Atopic dermatitis (AD) is a prevalent chronic inflammatory skin disorder characterized by persistent inflammation and severe pruritus. IL13 and IL31 are clinically validated therapeutic targets in AD, serving as key mediators of inflammatory responses and itch, respectively. To achieve enhanced therapeutic benefit, we developed a half-life-extended bispecific antibody (bsAb), HX16108, designed to simultaneously target IL13 and IL31.

The biological activities of HX16108 against each target were characterized using a panel of in vitro assays. Binding affinities were determined by surface plasmon resonance (SPR). Functional activity of the IL13–targeting arm was assessed using IL13 reporter assays and TF-1 cell proliferation assays, while the IL31–targeting arm was evaluated using I31 reporter assays and CCL2 secretion assays. The synergistic effect of dual cytokine blockade was examined by measuring IL-6 secretion in DU145 cells co-stimulated with IL13 and IL31. In vivo efficacy was evaluated in an IL13 + OVA–induced airway inflammation model in hTL1A transgenic mice and in an IL31–induced pruritus model in non-human primates.

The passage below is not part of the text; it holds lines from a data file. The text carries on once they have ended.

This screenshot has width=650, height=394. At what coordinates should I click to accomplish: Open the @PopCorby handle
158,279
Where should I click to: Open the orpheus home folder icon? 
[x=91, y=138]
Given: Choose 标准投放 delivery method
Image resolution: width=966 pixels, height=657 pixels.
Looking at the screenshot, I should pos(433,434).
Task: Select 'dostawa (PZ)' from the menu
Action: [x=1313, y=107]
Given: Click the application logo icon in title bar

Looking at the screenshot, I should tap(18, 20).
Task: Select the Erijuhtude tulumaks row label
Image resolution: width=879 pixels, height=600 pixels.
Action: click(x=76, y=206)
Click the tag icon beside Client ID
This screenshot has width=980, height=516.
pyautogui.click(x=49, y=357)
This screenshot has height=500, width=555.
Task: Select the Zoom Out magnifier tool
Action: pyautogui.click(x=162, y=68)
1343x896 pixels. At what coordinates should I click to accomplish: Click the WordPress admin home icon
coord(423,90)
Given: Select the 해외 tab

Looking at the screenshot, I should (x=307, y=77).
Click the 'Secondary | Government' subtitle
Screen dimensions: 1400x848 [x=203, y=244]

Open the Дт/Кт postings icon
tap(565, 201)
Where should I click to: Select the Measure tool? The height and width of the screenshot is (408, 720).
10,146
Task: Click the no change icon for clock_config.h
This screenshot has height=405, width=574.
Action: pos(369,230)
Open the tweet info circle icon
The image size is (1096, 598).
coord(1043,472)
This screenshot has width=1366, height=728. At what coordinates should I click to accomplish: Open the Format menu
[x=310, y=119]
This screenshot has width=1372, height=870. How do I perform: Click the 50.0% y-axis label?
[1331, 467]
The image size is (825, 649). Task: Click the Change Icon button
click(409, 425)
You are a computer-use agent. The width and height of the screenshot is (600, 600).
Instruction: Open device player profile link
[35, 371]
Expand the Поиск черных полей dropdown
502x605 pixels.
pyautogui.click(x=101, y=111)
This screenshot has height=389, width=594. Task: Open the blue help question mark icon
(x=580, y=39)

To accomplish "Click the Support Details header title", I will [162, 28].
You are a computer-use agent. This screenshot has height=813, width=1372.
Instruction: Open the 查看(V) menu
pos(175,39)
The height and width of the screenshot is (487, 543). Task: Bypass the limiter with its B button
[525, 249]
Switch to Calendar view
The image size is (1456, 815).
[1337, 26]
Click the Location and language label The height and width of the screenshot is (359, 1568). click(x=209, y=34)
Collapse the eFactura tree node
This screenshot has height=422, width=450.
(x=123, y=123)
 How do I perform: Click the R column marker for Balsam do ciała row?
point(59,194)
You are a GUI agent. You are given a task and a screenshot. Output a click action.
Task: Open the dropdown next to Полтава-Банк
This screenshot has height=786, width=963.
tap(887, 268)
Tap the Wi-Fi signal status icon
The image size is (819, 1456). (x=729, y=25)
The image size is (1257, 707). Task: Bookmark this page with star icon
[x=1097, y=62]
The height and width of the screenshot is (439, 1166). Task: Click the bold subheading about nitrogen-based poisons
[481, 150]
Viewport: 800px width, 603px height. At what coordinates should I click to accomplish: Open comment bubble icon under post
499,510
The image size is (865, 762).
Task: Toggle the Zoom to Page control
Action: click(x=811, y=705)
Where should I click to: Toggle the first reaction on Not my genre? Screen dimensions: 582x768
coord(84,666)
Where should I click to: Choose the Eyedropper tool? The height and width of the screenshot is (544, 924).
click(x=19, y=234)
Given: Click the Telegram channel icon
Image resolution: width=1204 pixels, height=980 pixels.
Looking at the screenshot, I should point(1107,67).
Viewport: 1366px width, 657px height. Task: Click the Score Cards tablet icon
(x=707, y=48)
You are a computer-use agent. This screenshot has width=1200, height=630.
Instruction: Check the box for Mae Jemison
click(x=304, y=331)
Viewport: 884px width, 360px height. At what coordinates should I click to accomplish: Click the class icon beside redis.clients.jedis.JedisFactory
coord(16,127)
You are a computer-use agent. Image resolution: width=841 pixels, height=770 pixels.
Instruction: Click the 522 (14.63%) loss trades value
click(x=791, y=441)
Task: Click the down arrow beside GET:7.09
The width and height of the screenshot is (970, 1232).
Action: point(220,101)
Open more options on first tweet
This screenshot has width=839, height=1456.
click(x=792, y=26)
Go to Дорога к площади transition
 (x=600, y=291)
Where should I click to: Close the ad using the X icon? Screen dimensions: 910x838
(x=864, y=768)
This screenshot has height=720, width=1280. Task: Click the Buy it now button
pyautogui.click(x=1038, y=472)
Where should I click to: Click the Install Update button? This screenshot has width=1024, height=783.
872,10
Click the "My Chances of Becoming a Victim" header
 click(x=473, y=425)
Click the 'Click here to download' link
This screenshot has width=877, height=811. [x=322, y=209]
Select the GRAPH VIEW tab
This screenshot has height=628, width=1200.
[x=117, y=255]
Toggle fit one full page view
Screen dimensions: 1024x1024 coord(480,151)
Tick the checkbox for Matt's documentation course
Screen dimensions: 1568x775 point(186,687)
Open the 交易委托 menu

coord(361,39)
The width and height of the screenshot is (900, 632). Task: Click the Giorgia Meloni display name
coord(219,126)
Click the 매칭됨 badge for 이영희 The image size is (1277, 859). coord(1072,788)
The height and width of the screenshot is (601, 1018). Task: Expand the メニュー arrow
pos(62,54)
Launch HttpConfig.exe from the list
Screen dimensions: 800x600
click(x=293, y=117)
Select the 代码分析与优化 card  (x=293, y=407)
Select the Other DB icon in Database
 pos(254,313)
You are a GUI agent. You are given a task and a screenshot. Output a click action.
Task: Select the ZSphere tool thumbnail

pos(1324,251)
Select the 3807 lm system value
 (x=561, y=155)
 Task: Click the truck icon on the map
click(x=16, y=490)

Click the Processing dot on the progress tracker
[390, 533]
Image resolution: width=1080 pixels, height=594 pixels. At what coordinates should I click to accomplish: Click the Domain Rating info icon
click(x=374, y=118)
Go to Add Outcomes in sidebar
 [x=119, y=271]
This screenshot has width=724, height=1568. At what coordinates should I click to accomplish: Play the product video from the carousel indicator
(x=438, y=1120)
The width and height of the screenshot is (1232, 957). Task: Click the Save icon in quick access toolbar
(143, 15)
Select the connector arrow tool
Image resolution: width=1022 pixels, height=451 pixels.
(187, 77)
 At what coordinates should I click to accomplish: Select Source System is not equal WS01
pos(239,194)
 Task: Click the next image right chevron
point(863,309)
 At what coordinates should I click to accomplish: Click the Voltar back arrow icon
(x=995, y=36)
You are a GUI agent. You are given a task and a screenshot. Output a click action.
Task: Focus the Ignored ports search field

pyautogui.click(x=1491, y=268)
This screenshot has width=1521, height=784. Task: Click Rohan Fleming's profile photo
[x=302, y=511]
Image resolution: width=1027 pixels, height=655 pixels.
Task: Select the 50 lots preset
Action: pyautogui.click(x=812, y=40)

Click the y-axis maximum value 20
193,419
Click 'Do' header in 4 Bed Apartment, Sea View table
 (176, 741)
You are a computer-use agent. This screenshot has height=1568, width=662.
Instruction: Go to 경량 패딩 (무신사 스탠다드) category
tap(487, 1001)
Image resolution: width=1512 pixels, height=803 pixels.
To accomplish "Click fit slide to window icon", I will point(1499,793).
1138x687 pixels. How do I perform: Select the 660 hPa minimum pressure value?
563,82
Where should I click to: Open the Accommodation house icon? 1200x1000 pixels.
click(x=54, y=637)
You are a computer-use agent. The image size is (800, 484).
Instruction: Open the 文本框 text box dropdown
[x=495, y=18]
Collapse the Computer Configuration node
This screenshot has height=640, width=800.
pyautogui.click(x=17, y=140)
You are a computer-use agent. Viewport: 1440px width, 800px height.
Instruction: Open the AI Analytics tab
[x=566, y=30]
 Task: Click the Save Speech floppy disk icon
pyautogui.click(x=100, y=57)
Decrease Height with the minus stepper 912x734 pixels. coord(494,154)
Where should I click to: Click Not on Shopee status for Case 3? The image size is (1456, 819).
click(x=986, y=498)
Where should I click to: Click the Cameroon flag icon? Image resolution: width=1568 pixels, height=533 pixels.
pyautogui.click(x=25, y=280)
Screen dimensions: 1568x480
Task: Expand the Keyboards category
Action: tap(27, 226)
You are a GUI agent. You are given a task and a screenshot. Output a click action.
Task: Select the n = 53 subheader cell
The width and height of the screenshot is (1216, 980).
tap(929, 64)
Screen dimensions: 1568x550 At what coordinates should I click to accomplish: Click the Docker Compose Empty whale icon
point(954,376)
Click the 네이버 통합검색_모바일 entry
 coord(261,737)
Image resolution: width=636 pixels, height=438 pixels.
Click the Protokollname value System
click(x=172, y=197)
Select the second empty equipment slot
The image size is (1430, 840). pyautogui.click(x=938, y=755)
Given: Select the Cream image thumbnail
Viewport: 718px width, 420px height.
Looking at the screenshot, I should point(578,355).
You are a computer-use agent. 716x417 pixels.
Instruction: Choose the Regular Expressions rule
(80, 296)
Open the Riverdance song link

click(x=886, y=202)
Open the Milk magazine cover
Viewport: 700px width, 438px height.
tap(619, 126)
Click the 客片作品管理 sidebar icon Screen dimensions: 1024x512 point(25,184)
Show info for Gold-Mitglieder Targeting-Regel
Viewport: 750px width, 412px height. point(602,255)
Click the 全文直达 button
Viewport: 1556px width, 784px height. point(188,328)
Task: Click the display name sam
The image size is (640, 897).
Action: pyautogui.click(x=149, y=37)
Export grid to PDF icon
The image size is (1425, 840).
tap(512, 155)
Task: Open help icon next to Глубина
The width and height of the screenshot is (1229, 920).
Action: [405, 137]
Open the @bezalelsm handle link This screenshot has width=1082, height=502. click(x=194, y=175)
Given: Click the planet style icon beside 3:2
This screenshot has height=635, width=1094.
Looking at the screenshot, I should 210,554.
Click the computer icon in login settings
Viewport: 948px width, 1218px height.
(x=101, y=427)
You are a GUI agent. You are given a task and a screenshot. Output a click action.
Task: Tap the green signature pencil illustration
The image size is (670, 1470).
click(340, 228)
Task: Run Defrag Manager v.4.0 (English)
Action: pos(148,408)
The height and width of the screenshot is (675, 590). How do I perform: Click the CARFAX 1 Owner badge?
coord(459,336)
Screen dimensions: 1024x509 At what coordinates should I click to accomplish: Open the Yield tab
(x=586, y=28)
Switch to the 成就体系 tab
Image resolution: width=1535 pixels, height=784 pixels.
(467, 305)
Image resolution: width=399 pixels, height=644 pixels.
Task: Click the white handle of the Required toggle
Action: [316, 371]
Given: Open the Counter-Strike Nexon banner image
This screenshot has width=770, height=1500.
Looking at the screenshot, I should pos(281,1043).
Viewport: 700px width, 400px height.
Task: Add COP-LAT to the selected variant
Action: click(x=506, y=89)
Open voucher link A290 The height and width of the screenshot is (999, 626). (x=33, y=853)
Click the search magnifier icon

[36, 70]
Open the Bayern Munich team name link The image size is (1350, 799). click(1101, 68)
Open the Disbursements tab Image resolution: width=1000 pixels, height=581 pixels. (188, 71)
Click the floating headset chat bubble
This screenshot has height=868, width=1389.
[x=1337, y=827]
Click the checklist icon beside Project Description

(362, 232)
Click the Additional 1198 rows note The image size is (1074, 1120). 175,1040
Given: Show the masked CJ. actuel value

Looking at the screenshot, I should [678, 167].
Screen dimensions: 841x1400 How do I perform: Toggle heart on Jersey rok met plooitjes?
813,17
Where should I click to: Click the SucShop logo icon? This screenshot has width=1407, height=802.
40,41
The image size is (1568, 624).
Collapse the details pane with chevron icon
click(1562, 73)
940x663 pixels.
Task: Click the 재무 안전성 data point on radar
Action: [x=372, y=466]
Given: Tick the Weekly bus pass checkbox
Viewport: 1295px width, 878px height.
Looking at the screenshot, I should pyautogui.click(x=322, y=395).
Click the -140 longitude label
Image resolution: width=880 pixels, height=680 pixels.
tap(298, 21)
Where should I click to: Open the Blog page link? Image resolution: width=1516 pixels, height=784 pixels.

HX16108 binds IL13 with sub-nanomolar affinity and effectively inhibits IL13–mediated downstream signaling and TF-1 cell proliferation, exhibiting potency comparable to benchmark Lebrikizumab analogue. Simultaneously, HX16108 demonstrates sub-nanomolar binding affinity to IL31 and blocking activity comparable to the benchmark antibody BMS-981164 in both IL31 receptor reporter assays and CCL2 secretion assays. Importantly, HX16108 showed a synergistic inhibitory effect on DU145 cell activation induced by combined IL13 and IL31 stimulation, exceeding the efficacy of either monospecific antibody alone. The bsAb also displayed IgG-like in vivo stability in rats. In the airway inflammation model, HX16108 significantly reduced pulmonary inflammation and decreased multiple immune cell populations in bronchoalveolar lavage fluid (BALF). In the non-human primate pruritus model, HX16108 markedly suppressed IL31–induced scratching behavior.

HX16108 simultaneously targets and blocks IL13 and IL31, effectively suppressing key inflammatory pathways and pruritic responses while exerting a synergistic therapeutic effect. It thus holds substantial potential for enhancing therapeutic outcomes in patients with atopic dermatitis and other inflammatory skin conditions.